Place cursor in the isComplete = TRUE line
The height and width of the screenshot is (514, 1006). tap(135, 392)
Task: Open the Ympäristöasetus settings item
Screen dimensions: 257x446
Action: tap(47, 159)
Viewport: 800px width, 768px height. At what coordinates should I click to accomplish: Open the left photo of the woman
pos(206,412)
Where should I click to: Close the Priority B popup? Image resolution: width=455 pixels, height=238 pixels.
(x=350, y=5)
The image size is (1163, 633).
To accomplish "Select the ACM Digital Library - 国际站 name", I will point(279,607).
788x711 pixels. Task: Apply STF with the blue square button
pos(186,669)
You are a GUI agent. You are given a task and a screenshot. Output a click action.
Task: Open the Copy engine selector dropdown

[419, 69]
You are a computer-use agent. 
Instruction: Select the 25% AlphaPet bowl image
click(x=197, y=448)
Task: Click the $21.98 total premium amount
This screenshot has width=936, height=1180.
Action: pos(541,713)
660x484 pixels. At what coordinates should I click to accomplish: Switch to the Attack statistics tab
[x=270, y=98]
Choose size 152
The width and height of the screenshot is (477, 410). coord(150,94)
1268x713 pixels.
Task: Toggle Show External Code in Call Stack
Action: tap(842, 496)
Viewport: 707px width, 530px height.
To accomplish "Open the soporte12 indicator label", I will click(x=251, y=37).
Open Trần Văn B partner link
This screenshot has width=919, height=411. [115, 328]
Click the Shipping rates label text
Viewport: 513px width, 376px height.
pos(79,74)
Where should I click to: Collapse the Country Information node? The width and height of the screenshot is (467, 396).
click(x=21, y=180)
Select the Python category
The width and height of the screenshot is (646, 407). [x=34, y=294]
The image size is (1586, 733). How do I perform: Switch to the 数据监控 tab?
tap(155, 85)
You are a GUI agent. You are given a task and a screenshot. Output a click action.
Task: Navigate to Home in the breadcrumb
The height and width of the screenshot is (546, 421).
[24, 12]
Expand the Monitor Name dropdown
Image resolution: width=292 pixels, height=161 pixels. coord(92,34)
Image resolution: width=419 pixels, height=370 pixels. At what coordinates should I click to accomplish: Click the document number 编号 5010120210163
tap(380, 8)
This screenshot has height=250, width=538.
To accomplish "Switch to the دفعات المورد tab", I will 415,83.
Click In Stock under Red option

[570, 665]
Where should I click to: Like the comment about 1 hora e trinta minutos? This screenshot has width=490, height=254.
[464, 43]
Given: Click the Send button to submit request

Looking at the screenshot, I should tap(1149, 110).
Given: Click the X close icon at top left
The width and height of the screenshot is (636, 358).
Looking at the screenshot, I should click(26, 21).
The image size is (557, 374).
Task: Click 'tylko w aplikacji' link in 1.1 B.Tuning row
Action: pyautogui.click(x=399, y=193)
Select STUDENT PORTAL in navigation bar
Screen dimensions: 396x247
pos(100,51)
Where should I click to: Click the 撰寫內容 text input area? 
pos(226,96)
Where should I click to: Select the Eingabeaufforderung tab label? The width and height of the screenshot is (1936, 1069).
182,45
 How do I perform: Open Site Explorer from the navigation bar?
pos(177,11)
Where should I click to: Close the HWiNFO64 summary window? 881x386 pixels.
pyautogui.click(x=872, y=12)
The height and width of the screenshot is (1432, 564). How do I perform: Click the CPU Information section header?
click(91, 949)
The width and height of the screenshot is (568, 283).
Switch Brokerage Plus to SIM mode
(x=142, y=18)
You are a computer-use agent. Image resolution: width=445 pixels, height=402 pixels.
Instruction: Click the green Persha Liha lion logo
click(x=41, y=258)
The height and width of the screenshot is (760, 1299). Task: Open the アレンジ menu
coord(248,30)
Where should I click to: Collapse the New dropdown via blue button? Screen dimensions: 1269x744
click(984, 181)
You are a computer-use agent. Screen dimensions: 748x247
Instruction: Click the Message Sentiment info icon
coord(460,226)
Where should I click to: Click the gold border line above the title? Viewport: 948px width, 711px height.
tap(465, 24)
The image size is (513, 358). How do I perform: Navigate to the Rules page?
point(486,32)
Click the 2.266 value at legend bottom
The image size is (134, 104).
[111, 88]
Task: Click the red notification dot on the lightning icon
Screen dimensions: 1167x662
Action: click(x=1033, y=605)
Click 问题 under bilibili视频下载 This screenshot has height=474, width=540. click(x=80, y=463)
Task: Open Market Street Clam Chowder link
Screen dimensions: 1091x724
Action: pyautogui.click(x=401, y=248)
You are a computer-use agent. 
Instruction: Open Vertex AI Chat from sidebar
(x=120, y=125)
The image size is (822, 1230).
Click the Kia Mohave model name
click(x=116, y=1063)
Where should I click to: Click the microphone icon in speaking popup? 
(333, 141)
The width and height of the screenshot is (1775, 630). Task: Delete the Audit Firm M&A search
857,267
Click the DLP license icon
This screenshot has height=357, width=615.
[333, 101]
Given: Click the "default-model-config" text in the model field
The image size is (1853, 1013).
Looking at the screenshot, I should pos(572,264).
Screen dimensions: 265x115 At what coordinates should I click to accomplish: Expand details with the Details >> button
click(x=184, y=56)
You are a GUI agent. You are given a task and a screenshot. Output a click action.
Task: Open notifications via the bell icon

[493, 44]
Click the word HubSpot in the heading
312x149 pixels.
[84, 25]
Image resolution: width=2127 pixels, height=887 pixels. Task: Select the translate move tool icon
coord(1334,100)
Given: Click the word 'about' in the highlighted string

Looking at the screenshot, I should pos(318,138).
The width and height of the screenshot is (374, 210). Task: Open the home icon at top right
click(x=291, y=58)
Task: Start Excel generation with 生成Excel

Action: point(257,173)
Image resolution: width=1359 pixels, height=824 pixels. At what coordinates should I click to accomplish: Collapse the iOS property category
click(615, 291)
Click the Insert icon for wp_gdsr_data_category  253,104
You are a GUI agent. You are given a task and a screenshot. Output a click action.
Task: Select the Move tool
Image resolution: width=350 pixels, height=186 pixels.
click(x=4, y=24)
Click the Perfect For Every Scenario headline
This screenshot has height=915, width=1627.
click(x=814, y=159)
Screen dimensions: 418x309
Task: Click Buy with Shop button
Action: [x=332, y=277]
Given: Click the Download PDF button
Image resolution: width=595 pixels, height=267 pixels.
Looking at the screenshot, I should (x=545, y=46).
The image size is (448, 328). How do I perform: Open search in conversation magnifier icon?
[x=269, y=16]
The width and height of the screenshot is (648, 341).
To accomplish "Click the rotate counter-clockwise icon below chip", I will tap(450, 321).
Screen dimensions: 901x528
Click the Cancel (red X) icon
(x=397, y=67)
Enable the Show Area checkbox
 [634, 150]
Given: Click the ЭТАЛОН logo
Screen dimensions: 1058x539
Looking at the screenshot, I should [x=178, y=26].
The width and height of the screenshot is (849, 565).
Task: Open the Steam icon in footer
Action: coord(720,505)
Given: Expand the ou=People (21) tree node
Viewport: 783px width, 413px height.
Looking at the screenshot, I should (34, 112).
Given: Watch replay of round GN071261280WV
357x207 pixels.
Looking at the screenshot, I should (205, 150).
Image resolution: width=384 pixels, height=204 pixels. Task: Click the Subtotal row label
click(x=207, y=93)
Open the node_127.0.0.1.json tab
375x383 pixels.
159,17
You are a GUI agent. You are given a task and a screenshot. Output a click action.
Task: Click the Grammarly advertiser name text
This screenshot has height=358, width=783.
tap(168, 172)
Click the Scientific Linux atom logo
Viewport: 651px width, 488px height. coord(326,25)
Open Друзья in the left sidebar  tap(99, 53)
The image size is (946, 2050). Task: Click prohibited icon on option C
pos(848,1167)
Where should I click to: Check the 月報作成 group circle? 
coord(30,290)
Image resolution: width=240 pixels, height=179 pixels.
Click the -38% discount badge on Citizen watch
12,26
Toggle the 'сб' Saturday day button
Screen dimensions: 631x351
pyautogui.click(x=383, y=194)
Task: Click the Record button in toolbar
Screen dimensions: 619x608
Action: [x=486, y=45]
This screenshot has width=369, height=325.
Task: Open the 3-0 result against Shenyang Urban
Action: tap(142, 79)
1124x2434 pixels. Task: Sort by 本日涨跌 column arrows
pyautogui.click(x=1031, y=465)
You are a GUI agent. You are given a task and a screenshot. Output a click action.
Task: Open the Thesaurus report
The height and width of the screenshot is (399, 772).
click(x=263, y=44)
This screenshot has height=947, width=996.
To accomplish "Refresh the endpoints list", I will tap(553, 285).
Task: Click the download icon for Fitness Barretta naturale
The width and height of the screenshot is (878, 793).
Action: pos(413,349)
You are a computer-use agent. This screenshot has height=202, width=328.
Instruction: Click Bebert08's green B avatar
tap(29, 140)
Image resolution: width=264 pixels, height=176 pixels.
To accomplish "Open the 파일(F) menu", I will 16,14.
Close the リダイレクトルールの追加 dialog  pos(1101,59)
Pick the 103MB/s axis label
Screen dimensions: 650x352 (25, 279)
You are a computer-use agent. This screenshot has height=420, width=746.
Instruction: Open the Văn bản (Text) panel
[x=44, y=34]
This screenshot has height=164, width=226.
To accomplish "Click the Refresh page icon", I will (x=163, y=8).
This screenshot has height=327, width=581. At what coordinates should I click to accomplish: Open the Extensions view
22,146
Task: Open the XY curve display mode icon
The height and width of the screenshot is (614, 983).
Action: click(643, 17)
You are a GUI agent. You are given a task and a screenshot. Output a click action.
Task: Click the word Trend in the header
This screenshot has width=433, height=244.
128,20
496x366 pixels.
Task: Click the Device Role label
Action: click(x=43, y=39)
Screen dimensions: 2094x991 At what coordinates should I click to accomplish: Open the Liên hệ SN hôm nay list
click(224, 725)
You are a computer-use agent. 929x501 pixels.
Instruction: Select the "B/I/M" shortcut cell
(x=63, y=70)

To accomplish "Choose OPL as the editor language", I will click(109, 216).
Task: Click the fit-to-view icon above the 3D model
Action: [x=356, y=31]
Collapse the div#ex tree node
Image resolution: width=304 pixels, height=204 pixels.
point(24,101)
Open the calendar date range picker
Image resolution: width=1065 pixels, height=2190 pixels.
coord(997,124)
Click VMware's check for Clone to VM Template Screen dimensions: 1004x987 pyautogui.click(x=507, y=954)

——————

Starting at the line with "This screenshot has width=433, height=244." and ending at the line with "Open the calendar date range picker", print each line of the listing above exactly, with no other lines.

This screenshot has width=433, height=244.
128,20
496x366 pixels.
Task: Click the Device Role label
Action: click(x=43, y=39)
Screen dimensions: 2094x991 At what coordinates should I click to accomplish: Open the Liên hệ SN hôm nay list
click(224, 725)
You are a computer-use agent. 929x501 pixels.
Instruction: Select the "B/I/M" shortcut cell
(x=63, y=70)

To accomplish "Choose OPL as the editor language", I will click(109, 216).
Task: Click the fit-to-view icon above the 3D model
Action: [x=356, y=31]
Collapse the div#ex tree node
Image resolution: width=304 pixels, height=204 pixels.
point(24,101)
Open the calendar date range picker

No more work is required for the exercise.